Tag Archives: art

Far From Home / An interview with poet Tiffany Shaw-Diaz

Far from Home

by Tiffany Shaw-Diaz

It’s a long drive to the art museum. An hour, minus rush hour, to be exact. So, I pass the time repeating some mantras that, according to all of these popular self-help books I read, will greatly benefit my mental health:

I am beautiful.

I am worthy.

I am safe.

Honestly, I am still waiting to see if they work, but in the meantime, I guess they can’t hurt.

self-love
I tell myself
what they don’t

First appeared in Scryptic 2018.

10444790_10204325484277516_7252903396581532594_nTiffany Shaw-Diaz is an award-winning poet who has been featured in Modern Haiku, Frogpond, Acorn, Presence, and dozens of other publications. She is the founder and director of The Co-op Poetry Lab and a professional artist.

Tiffany says her style is always changing: “I love shifting my energy around from haiku to tanka to haibun to experimental forms. I go where the muse takes me, and I enjoy that sense of discovery. In terms of theme, I have tackled some very difficult subjects, but I have also written about many humorous and light subjects, too. Quite frankly, I’m all over the place, but I always try to approach whatever style or theme I’m working on in a way that’s raw and relatable.”
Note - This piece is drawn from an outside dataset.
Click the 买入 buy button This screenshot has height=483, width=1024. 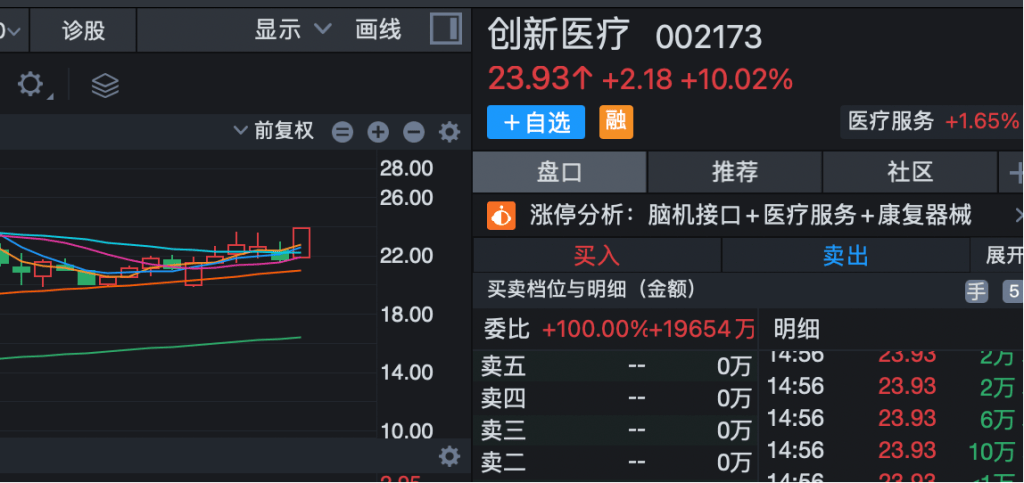[x=597, y=255]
Bekah and Tiffany’s work, including the poem above, recently appeared together in Issue 2.1 of Scryptic Magazine of Alternative Art. We wanted to know more about her and her work, so here is our interview with her.

Q~Tell us about “Far From Home.” The poem seems to say more by what it leaves out. Is that part of the appeal of short-form poetry for you?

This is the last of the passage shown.